* WORK REQUIRED: All of the records should come back exactly as written.

(Saved entries)
----

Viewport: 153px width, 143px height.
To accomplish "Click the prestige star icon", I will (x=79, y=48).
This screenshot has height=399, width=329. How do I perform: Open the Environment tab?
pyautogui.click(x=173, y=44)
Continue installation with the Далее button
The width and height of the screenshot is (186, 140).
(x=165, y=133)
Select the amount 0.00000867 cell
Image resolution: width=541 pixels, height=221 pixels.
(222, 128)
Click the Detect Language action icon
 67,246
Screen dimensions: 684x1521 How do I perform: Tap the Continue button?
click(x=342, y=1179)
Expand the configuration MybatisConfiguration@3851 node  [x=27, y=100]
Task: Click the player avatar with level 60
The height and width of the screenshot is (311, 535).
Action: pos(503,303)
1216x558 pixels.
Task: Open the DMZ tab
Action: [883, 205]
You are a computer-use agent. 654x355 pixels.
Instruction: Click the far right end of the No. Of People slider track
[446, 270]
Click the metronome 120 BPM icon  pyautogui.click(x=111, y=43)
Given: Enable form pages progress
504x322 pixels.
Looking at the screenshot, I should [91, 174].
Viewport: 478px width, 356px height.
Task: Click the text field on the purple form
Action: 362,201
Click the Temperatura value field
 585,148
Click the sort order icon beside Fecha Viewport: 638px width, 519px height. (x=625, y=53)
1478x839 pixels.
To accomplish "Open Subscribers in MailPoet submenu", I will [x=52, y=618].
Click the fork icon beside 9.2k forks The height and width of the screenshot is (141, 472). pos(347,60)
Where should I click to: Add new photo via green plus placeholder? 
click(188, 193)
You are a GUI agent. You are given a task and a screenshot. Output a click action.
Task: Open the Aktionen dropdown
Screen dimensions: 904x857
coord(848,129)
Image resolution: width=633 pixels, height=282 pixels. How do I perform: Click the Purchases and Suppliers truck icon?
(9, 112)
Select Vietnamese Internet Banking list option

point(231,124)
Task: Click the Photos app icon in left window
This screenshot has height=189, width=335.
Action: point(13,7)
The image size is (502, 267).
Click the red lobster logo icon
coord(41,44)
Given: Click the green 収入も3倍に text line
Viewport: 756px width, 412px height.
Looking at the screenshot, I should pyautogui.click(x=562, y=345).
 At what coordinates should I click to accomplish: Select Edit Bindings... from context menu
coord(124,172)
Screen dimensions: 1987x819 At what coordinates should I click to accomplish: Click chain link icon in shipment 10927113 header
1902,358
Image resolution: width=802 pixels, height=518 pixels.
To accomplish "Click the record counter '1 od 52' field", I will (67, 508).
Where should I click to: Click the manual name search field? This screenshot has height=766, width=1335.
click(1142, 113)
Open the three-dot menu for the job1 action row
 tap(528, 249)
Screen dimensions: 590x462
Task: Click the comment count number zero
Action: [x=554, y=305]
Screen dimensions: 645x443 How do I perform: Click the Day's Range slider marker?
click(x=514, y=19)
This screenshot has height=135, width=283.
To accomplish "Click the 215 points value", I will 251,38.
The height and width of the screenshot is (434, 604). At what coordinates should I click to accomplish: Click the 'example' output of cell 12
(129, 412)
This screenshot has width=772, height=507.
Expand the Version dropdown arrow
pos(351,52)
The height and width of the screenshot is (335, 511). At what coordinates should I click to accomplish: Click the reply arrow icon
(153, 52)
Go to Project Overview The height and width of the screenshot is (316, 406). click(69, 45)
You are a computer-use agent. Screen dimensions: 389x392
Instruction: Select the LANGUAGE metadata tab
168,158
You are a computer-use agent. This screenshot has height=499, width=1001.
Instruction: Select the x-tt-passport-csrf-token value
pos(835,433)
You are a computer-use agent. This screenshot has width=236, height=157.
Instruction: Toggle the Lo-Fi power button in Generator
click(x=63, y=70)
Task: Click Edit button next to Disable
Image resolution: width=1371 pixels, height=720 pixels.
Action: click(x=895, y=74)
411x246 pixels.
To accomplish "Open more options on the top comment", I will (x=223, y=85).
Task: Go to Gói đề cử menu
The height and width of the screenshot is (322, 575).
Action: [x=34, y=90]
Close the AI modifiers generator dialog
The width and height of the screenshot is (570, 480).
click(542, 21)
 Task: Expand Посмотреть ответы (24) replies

----

* EXERCISE RESULT:
Viewport: 153px width, 143px height.
To accomplish "Click the prestige star icon", I will (x=79, y=48).
This screenshot has height=399, width=329. How do I perform: Open the Environment tab?
pyautogui.click(x=173, y=44)
Continue installation with the Далее button
The width and height of the screenshot is (186, 140).
(x=165, y=133)
Select the amount 0.00000867 cell
Image resolution: width=541 pixels, height=221 pixels.
(222, 128)
Click the Detect Language action icon
 67,246
Screen dimensions: 684x1521 How do I perform: Tap the Continue button?
click(x=342, y=1179)
Expand the configuration MybatisConfiguration@3851 node  [x=27, y=100]
Task: Click the player avatar with level 60
The height and width of the screenshot is (311, 535).
Action: pos(503,303)
1216x558 pixels.
Task: Open the DMZ tab
Action: [883, 205]
You are a computer-use agent. 654x355 pixels.
Instruction: Click the far right end of the No. Of People slider track
[446, 270]
Click the metronome 120 BPM icon  pyautogui.click(x=111, y=43)
Given: Enable form pages progress
504x322 pixels.
Looking at the screenshot, I should [91, 174].
Viewport: 478px width, 356px height.
Task: Click the text field on the purple form
Action: 362,201
Click the Temperatura value field
 585,148
Click the sort order icon beside Fecha Viewport: 638px width, 519px height. (x=625, y=53)
1478x839 pixels.
To accomplish "Open Subscribers in MailPoet submenu", I will [x=52, y=618].
Click the fork icon beside 9.2k forks The height and width of the screenshot is (141, 472). pos(347,60)
Where should I click to: Add new photo via green plus placeholder? 
click(188, 193)
You are a GUI agent. You are given a task and a screenshot. Output a click action.
Task: Open the Aktionen dropdown
Screen dimensions: 904x857
coord(848,129)
Image resolution: width=633 pixels, height=282 pixels. How do I perform: Click the Purchases and Suppliers truck icon?
(9, 112)
Select Vietnamese Internet Banking list option

point(231,124)
Task: Click the Photos app icon in left window
This screenshot has height=189, width=335.
Action: point(13,7)
The image size is (502, 267).
Click the red lobster logo icon
coord(41,44)
Given: Click the green 収入も3倍に text line
Viewport: 756px width, 412px height.
Looking at the screenshot, I should pyautogui.click(x=562, y=345).
 At what coordinates should I click to accomplish: Select Edit Bindings... from context menu
coord(124,172)
Screen dimensions: 1987x819 At what coordinates should I click to accomplish: Click chain link icon in shipment 10927113 header
1902,358
Image resolution: width=802 pixels, height=518 pixels.
To accomplish "Click the record counter '1 od 52' field", I will (67, 508).
Where should I click to: Click the manual name search field? This screenshot has height=766, width=1335.
click(1142, 113)
Open the three-dot menu for the job1 action row
 tap(528, 249)
Screen dimensions: 590x462
Task: Click the comment count number zero
Action: [x=554, y=305]
Screen dimensions: 645x443 How do I perform: Click the Day's Range slider marker?
click(x=514, y=19)
This screenshot has height=135, width=283.
To accomplish "Click the 215 points value", I will 251,38.
The height and width of the screenshot is (434, 604). At what coordinates should I click to accomplish: Click the 'example' output of cell 12
(129, 412)
This screenshot has width=772, height=507.
Expand the Version dropdown arrow
pos(351,52)
The height and width of the screenshot is (335, 511). At what coordinates should I click to accomplish: Click the reply arrow icon
(153, 52)
Go to Project Overview The height and width of the screenshot is (316, 406). click(69, 45)
You are a computer-use agent. Screen dimensions: 389x392
Instruction: Select the LANGUAGE metadata tab
168,158
You are a computer-use agent. This screenshot has height=499, width=1001.
Instruction: Select the x-tt-passport-csrf-token value
pos(835,433)
You are a computer-use agent. This screenshot has width=236, height=157.
Instruction: Toggle the Lo-Fi power button in Generator
click(x=63, y=70)
Task: Click Edit button next to Disable
Image resolution: width=1371 pixels, height=720 pixels.
Action: click(x=895, y=74)
411x246 pixels.
To accomplish "Open more options on the top comment", I will (x=223, y=85).
Task: Go to Gói đề cử menu
The height and width of the screenshot is (322, 575).
Action: [x=34, y=90]
Close the AI modifiers generator dialog
The width and height of the screenshot is (570, 480).
click(542, 21)
 Task: Expand Посмотреть ответы (24) replies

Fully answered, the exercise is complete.